(updated) My Interview With Nick Schroeder, Editor, Portland Phoenix

QUESTION: In your column last October ("Sexual harassment is about power, which women still lack" on 10/22/2017), you write:

A new poll shows that nearly a quarter of women at work experience unwanted and inappropriate sexual remarks and gestures by men who have influence over their careers. Worse is that reporting the behavior has no negative consequences for the offender. But the real kicker is that most often, women who report sexual harassment – like they are supposed to – are punished for doing so” and

“The baggage of dealing with a dysfunctional co-worker on top of the even more punishing Human Resources bureaucracy (allegedly equipped to deal with complaints) is like wearing a ball and chain around your leg while running the 100-yard dash. The sheer nonsense of it takes even the most talented employee’s eye off the ball. Being sexually harassed at work is like being forced to breathe bad air. You suffocate whether you complain about it, or not.”

How does the present scenario (involving Jessie Lacey, Kevin Thomas and Maine Media Collective) not meet the criteria you've articulated six months ago...Could you walk me through how you arrive at your present take from the principles you wrote about in October?

RESPONSE: I view the world through the lens of a civil rights lawyer. Justice and due process demand a system that is rigorous and legal claims are tested through cross-examination and the rules of evidence in search for the truth. Lacey didn’t report harassment at work or file a legal claim -- she wrote an essay and published it. The purpose of journalism is also to find the truth and those who publish stories should reasonably expect scrutiny. Vetting Lacey’s #metoo essay for its value in advancing the cause of justice and women's rights is an appropriate thing to do given the consequences -- as is distinguishing between what is trifle and what is unlawful harassment or abuse.

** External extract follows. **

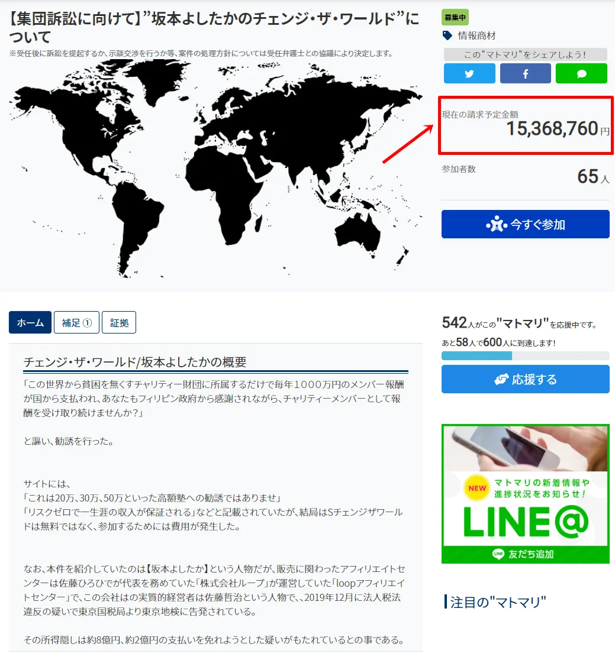Screen dimensions: 615x660
Task: Open the 補足① tab
Action: [x=77, y=323]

QUESTION: Following up on a passage in your column last Sunday that suggested that a reasonable jury might find Jessie Lacey to be "a little fragile," etc., were you aware that Kevin Thomas had been arrested on a domestic violence charge months prior to that incident and, without getting too deep into this hypothetical trial, would that have changed your perspective?

Update: On 6/6/18 Nick Schroeder clarified that the premise of this question as written -- that Kevin Thomas was arrested on a domestic violence charge months prior to the Lacey incident -- was based on information he read in a 2010 blog post by Colin Woodard that was originally reported in the Forecaster. 

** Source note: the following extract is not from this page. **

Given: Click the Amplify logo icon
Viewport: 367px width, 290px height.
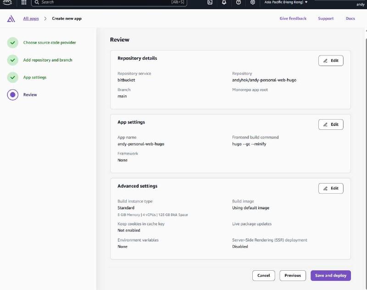Looking at the screenshot, I should 11,19.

RESPONSE: If Kevin Thomas committed domestic violence or sexually harassed employees at work he should absolutely be held accountable.

My life’s work has been advocating for justice and equal opportunity and I believe all causes are advanced by vigorous and civil debate. There is an art to meaningful disagreement that gets lost on Twitter and the nuances of #metoo and white privilege in the Trump age are hard to parse on Facebook. The critique of Lacey’s essay was not personal. I hope she keeps writing and strengthening her story. I hope she writes a strong essay in response to my column instead of engaging hoards of haters online. The #metoo movement is big enough for differences of opinion and its importance demands critical exploration.

QUESTION: Is there some connection you have with Susan Axelrod? Not trying to hack at you here, but related to Q #1 and #2, I'm trying to understand what would bring you to this position. My uninformed guess is that there's someone(s) on the inside who's trying to keep their job(s), and that you're close with their line of thinking. Not in some unethical way (everyone in Maine is two degrees away from everyone else, after all), but in a way that others can't exactly see.

RESPONSE: There is nobody “on the inside” of MMC I’m looking out for and I don’t know Susan Axelrod personally at all -- our time overlapped briefly when she worked at the Press Herald. On 5/29/18 after my column was published Axelrod was one of several people who sent me a short email about it.